Whenever there was a chance to related it to the news, I liked to talk about education. As you can see from the rest of the website, it is a subject that I have devoted a lot of time to, as I consider it to be a crucial factor in the identity formation of muslim kids - well, any kids for that matter. Unfortunately, it's been a while now, and I don't think I've managed to change much yet.


Thought for the Day - 09/04/96

Easter time, and it's not just a time for Ulster walks, but teacher talks, their main unions having been meeting at their conferences in Glasgow and Cardiff - those of them that could make it, that is. Teacher retirements due to ill health quadrupled last year. They're beginning to feel the strain.

We are told that the different unions are fighting each other for members, that the right wingers, the left wingers and even the moderates are at war over voting mechanisms and the like. Yet they all seem to agree that it's not just teachers but the education system itself that is ailing.

Discussion rages over the problem of classroom discipline, and the politicians offer a range of cost-free punitive solutions, but solutions often do more harm than good if you don't follow that old teacher's maxim and look at the question very carefully. It may be that indiscipline should be looked at not as a problem but a symptom.

The paternalism of adults deciding what a child should know, and then trying to impose it, clearly doesn't work without more attention being given to the maternalism of attending to a child's emotional and spiritual needs. Teachers have always relied upon the home environment for that (such unquantifiable things being seen as peripheral to the curriculum in our secular education system), but nowadays, along with society, what home provides has changed.

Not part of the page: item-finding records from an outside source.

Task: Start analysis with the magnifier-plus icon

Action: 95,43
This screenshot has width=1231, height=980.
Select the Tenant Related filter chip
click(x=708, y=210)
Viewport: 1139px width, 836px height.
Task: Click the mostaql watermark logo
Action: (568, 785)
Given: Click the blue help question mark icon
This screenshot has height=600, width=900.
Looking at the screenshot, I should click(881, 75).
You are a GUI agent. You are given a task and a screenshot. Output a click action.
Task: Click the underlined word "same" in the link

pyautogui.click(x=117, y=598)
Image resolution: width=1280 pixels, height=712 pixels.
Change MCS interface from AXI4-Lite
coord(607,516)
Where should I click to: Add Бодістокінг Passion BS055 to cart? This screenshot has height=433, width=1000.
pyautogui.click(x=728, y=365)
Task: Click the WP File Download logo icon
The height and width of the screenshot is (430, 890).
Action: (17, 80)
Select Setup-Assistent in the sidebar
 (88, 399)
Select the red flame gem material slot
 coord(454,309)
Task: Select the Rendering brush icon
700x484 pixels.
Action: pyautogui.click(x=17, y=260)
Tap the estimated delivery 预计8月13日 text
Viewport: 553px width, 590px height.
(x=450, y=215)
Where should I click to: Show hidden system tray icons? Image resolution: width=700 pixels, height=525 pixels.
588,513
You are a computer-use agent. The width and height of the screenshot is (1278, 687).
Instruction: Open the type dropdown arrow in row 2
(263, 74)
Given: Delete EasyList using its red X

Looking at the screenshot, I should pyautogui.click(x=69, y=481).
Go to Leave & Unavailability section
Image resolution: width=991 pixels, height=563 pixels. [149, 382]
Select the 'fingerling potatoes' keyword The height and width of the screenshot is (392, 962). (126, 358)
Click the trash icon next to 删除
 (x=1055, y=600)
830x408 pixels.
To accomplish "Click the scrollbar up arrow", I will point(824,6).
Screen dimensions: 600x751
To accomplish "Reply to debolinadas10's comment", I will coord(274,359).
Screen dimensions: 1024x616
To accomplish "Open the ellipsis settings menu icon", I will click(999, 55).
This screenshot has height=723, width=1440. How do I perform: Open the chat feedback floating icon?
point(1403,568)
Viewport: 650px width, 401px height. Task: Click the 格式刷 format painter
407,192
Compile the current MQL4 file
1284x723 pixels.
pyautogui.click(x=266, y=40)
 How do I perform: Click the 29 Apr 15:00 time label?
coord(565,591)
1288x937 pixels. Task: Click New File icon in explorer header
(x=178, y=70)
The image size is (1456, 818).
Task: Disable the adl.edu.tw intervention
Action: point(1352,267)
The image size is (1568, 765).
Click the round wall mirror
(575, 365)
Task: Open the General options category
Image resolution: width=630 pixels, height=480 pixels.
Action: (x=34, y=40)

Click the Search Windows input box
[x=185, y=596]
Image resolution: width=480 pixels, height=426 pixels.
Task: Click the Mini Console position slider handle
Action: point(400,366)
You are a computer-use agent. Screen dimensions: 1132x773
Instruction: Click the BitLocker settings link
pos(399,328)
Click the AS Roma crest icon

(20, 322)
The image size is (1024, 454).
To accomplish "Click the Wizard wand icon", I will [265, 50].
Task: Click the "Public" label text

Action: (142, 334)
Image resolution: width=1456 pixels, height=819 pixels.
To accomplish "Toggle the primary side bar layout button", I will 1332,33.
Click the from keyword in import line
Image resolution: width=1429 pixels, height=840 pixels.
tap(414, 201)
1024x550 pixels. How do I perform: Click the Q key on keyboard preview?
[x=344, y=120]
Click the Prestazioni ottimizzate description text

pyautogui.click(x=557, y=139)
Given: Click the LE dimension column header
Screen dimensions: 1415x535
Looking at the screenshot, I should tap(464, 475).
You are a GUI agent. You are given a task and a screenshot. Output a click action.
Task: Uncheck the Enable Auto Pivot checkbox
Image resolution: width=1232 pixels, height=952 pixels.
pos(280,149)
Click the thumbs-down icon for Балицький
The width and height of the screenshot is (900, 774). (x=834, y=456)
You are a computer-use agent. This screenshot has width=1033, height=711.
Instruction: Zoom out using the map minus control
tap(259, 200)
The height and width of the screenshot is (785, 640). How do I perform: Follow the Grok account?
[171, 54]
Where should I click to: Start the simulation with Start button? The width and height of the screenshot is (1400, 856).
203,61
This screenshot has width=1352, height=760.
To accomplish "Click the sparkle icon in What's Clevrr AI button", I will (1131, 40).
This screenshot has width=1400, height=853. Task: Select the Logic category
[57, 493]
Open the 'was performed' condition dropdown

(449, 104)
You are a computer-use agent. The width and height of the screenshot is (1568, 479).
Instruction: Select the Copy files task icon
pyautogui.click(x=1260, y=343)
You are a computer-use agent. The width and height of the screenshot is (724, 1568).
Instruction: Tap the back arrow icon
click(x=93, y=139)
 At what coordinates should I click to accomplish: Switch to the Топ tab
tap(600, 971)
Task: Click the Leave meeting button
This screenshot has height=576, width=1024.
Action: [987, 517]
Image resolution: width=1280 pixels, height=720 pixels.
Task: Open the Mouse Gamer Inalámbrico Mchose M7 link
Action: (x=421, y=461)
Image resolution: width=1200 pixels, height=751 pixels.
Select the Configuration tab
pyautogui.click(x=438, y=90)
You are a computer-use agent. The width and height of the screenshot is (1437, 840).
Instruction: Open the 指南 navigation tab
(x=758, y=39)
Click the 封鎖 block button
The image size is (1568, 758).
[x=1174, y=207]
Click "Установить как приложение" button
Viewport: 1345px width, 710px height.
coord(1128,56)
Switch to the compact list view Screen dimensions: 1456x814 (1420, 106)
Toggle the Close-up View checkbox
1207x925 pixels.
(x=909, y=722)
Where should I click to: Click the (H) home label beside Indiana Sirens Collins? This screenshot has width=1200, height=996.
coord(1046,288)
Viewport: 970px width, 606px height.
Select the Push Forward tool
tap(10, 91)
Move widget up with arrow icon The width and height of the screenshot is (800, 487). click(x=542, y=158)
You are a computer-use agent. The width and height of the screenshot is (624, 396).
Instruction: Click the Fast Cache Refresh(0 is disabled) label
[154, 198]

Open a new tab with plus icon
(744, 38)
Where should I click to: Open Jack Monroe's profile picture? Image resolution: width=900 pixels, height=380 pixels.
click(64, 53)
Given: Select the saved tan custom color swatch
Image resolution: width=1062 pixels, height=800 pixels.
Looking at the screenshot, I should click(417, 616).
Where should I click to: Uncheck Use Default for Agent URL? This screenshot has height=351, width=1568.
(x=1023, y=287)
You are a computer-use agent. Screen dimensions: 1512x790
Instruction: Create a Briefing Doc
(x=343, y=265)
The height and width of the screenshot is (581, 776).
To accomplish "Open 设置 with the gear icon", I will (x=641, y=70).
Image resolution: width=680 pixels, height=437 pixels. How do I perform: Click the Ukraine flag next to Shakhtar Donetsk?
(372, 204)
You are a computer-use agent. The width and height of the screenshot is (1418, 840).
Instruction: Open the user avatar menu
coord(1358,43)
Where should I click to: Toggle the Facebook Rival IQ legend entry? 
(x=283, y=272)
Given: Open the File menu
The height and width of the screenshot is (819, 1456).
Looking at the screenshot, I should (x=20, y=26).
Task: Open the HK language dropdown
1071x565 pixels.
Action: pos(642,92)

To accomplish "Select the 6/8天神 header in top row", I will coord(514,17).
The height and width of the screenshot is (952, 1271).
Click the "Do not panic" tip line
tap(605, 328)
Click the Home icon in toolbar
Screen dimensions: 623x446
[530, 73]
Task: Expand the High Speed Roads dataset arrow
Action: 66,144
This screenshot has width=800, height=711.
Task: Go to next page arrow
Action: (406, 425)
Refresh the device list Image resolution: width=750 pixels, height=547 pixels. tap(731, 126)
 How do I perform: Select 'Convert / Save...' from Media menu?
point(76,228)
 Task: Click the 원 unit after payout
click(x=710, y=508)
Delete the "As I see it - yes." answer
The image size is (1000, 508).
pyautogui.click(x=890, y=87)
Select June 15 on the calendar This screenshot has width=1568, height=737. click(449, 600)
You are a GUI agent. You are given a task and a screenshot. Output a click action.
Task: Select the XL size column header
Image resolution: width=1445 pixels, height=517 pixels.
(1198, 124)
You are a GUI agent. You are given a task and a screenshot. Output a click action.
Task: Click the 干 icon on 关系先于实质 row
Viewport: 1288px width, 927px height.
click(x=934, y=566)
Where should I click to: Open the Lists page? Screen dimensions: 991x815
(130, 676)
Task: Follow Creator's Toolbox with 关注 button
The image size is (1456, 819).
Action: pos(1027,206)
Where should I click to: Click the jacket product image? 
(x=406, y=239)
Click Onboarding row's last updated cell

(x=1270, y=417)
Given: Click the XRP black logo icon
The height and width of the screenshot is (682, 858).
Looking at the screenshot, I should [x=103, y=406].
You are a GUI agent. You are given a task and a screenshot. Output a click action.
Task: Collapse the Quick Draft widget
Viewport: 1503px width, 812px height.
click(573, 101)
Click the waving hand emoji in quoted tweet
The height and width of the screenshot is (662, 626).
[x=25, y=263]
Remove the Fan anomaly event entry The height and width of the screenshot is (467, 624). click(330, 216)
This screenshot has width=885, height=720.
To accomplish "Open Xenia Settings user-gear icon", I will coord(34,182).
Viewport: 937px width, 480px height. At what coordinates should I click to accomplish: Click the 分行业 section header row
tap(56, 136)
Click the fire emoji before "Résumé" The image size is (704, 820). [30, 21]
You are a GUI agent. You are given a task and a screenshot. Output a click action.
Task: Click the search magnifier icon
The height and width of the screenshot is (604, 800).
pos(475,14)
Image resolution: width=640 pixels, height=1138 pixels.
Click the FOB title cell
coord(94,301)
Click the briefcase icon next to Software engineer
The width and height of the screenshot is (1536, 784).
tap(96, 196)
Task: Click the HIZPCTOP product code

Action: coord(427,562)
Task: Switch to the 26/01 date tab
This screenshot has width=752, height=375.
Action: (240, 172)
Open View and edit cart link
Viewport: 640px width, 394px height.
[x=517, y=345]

In muslim education, values and morality are not seen as extras, but as essentials. Children should be taught by example as well as instruction, taught to be "good", as well as knowledgeable. In a disconcertingly rapidly changing world, the eternal nature of moral values serves as an anchor, a base from which children can safely explore a future for which their teachers are otherwise ill-equipped to prepare them.

For children to feel fulfilled as individuals it is their emotional and spiritual yearnings that must be satisfied. That way we may yet come up with a system of education in which children don't feel bored and imprisoned, tempted to vandalise and burn down their surroundings, or abuse teachers they see only as jailers.

It's not just our teachers who deserve better.